Knowing the difference between Linked List and Array List might help you write a Java program. But the C implementation doesn't help you choose between Linked List and Array List. The decision is independent of knowing C.

A bad algorithm is bad in every language. Knowing inner mysteries of C doesn't make a bad algorithm any less bad. Knowing C doesn't help you know the Java collections or the Python built-in types.

I can't see any value in learning C. Learning Fortran is just as valuable.

S.Lott
"A bad algorithm is bad in every language." right, and knowing C lets you identify which algorithms a high level language uses under the hood, letting you make the right choice. without C, you're only left with the language docs, which almost never mentions them (just say that the're "fast enough")
Javier
How can a Java programmer be effective without knowing what references are and at least a bit of how they work? Without that knowledge, even understanding the difference between someString.equals( someOtherString) and (someString == someOtherString) becomes quite difficult.
Michael Burr
Knowing what references are IS important. Knowing C is not a way to learn that. You can learn that with the same simple pictures that the C programmers used when they were learning C. C itself doesn't help.
S.Lott
I'm not sure how C helps you identify a bad sort algorithm. A dumb sort is just as dumb in Java as it is in Python, irrespective of C. In choosing between HashMap and TreeMap, C does you no good at all.
S.Lott
@S.Lott: I see - I was confused by, "Pointers and references are ... interesting from a hypothetical point of view." I read that as if it were "pointers and Java references...", but I see I was misreading.
Michael Burr
@Michael Burr: I rewrote the answer based on your comment.
S.Lott
+2  A: 

Knowing C helps you to write better code in C. I guess that the example of Joel Spolsky is of little use in C++ or Objective-C where specific classes for manipulating strings exist and have been crafted with performance in mind. Moreover, using C tricks in other languages may be couter productive.
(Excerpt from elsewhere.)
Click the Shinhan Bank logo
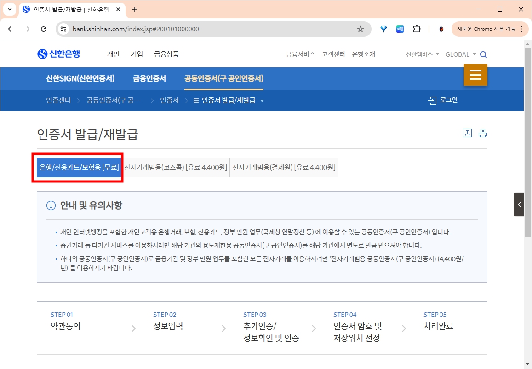532x369 pixels. 59,53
Nevertheless, C knowledge is very helpful to understand general concepts in other languages and what is behind the hood in many situations.

mouviciel
+6  A: 

It's a mistake to assume that learning C will somehow automatically give you a better understanding of low-level programming concerns. In a lot of cases even C is too high level to give you a good understanding of efficiency concerns.

A classic is i++ versus ++i. It's over-cited, so perhaps most people know the implications about performance between these two operations. But learning C wouldn't magically teach you this by itself.

I guess I understand arguments about strings. When string operations are made deceptively simple, people often use them in inefficient ways. But again, knowing that strncat exists doesn't give you a full appreciation for the efficiency concerns. A lot of C programmers probably haven't even thought about the fact that strncat has to do a strlen operation internally.

Even using C, it's important to understand what's going on behind the scenes if efficiency is a concern. People who know C tend to view things in a progression. Assembly and machine code are the building blocks of C, while C is a building block of higher level languages.

This isn't specifically true, but it's obvious that C is "closer to the metal" than many higher level languages. This has at least two effects: efficiency concerns aren't as hidden behind implicit behavior, and it's easier to screw up.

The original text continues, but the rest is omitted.